实验一使用传统的K-means算法对上述数据集中的训练集进行聚类,初始参数设置:最大迭代次数Maxgen=200,最小误差σ=0.01;
实验二使用DGK-K-means算法对训练集进行聚类,该算法利用高斯核密度确定初始聚类质心。初始参数设置:平均类内最大相似度AMS为20,终止条件为AMS≤4;
实验三使用GA-K-means算法进行聚类,遗传算法初始参数设置为:最大迭代次数N为200,种群内个体数量p为30,交叉概率pc为0.7,变异概率pm为0.08;K-means算法初始参数设置为:最大迭代次数Maxgen为200,最小误差σ为0.01。

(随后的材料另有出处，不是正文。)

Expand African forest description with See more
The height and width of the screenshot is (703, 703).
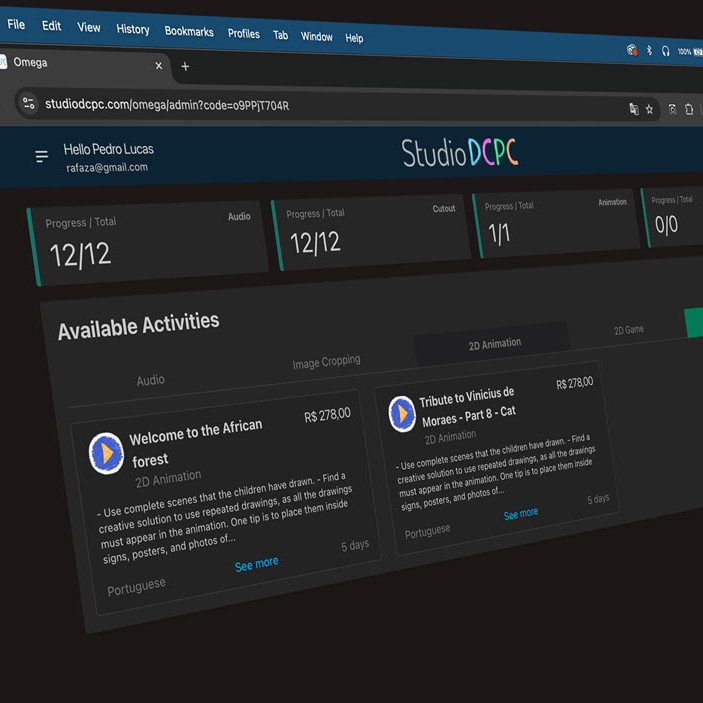click(256, 565)
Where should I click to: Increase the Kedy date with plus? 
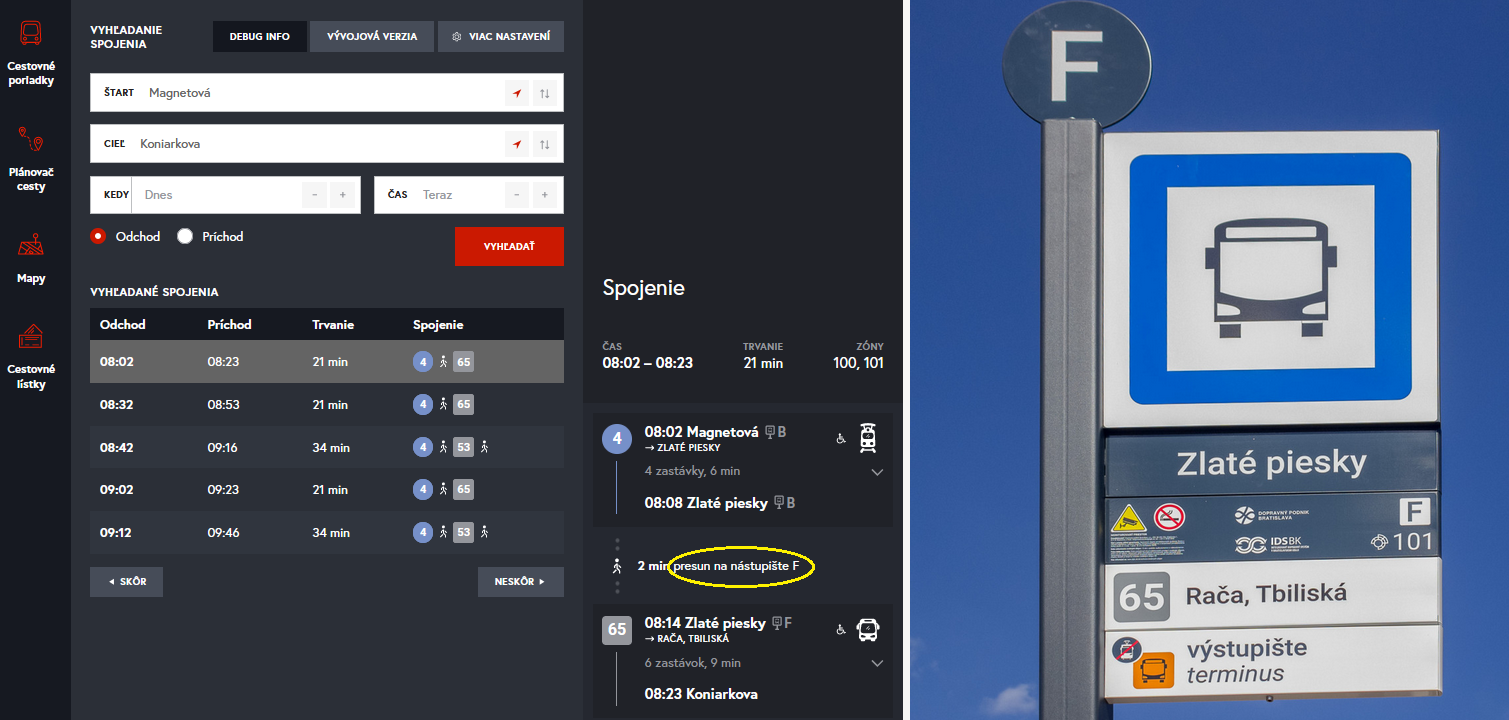(x=343, y=195)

每个实验得到最终的算法模型后在相同的测试集上进行准确率测试,每组实验分别重复运算3次,然后取3次的准确率均值比较3个算法的性能,测试结果如表2所示。
表2 试验结果对比
从表2可知,传统的K-means算法由于随机选取初始聚类质心导致分类准确率较低,而DGK-K-means算法与GA-K-means算法选取了较优的聚类质心,因此极大提高了准确率。同时由于初始聚类质心的选取比传统算法更合理,因此K-means迭代次数也随之减少。然而DGK-K-means算法和GA-K-means算法对于最优初始聚类质心的选取依赖额外的优化算法,且优化算法的计算量较大,平均运行时间更长。相比于传统K-means算法,GA-K-means保证了准确率和稳定性,且与DGK-K-means相比,通过遗传算法获取的初始聚类质心效果更优,能够获取更高的准确率。

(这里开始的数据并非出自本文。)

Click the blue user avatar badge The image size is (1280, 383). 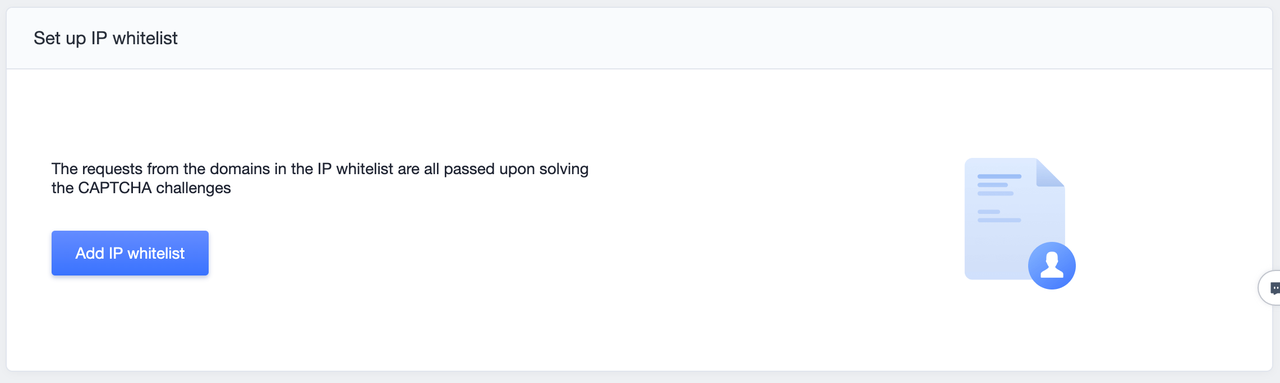tap(1051, 265)
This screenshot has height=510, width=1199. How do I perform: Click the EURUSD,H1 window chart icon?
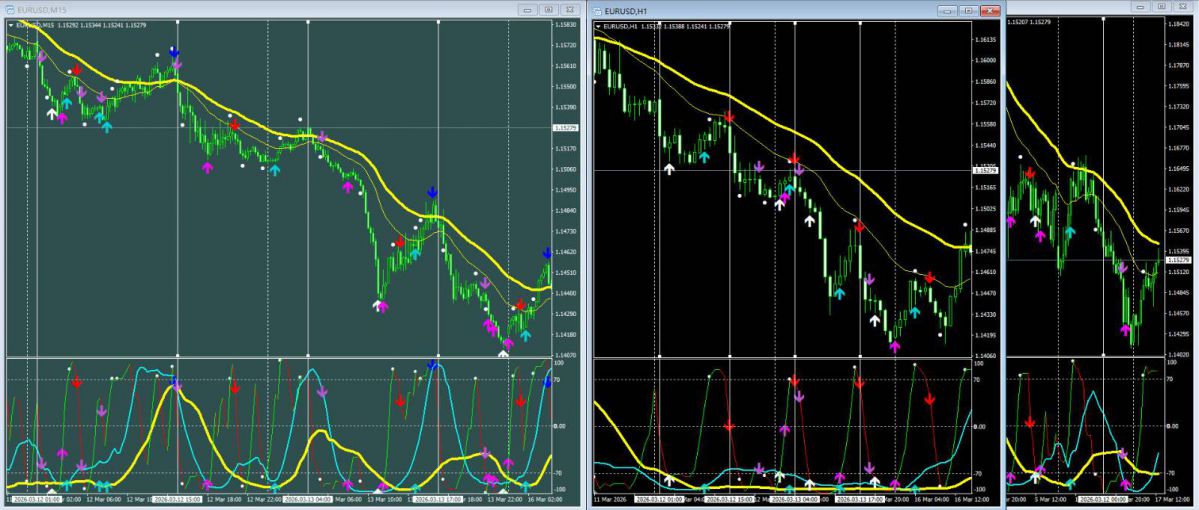597,11
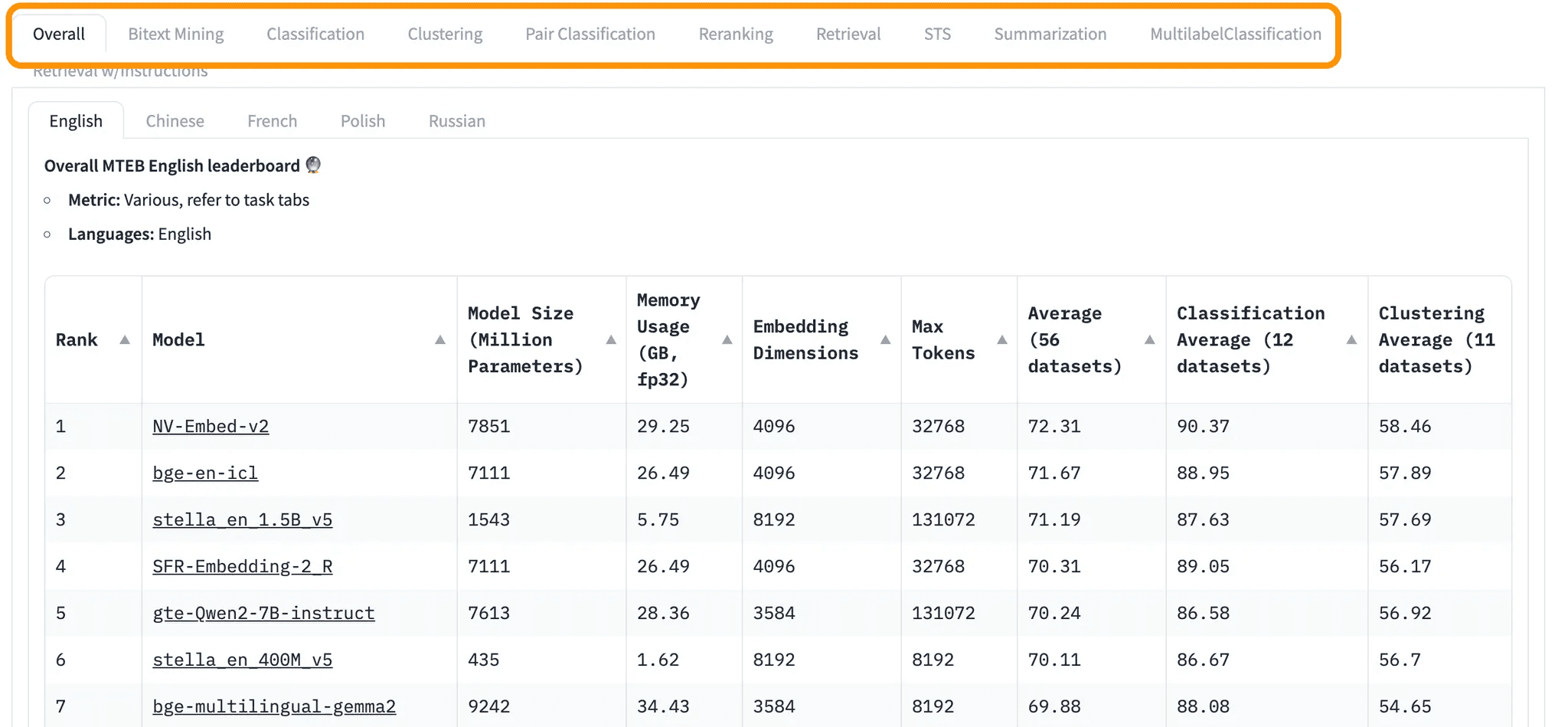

为了客观评价上述3个算法的聚类效果,笔者采用轮廓系数、CH(calinski-harabaz)指标以及DB(davies-bouldin)指数作为聚类质量评价标准,3种指标都代表聚类结果簇的凝聚度,其中轮廓系数越接近1,表示聚类效果越好;CH指标越大,表示聚类效果越好;DB指数越小,表示聚类效果越好。聚类结果评价如表3所示。
表3 聚类结果评价
从表3可知,GA-K-means算法的聚类效果要优于K-means算法和DGK-K-means算法。
3.2 并行化算法实验
并行化加速实验的软件环境为Hadoop平台,Hadoop集群中配置5台机器,其中一台为管理节点,4台为工作节点,所有节点都为腾讯云服务器,具体配置如表4所示。
表4 Hadoop集群配置表
并行式GA-K-means算法准确度测试仍然采用和串行算法一致的方法,每组试验运算3次,取3次的准确率均值作为衡量的标准,具体结果如表5所示。
表5 并行算法准确率测试
算法并行化对结果准确率并无影响,并行式GA-K-means算法在对数据进行加速的情况下,仍然能保证稳定的准确率。图8为并行化GA-K-means算法的集群加速比测试结果示意图。算法具体运行时间如表6所示。
图8 节点加速比测试结果
表6 并行算法运行时间
随着Hadoop平台节点数的不断增加,算法的数据处理效率也不断上升,但是算法的加速增长率却逐渐下降,这是因为节点增加导致计算资源增加,Mapper任务与Reducer任务之间的通信复杂度升高,并且数据切片更加细化,加速效果逐渐减弱,因此算法性能增长速率逐渐下降。
4 结论
笔者基于高压输电线路合闸故障数据特点以及K-means算法对高压输电线路合闸故障展开研究。针对K-means算法的缺点进行改进,提出了基于遗传算法的K-means聚类算法,解决了初始聚类质心不稳定的问题,然后针对算法迭代次数过多、运行速度慢会影响实际工况数据处理效率问题,设计了两段式的并行化优化算法,提升运行效率。通过分析实验结果可知,所设计的并行式GA-K-means算法不仅弥补了传统K-means算法的不足,并且在保证算法运行效率的基础上,还能够将分类准确率稳定在91%。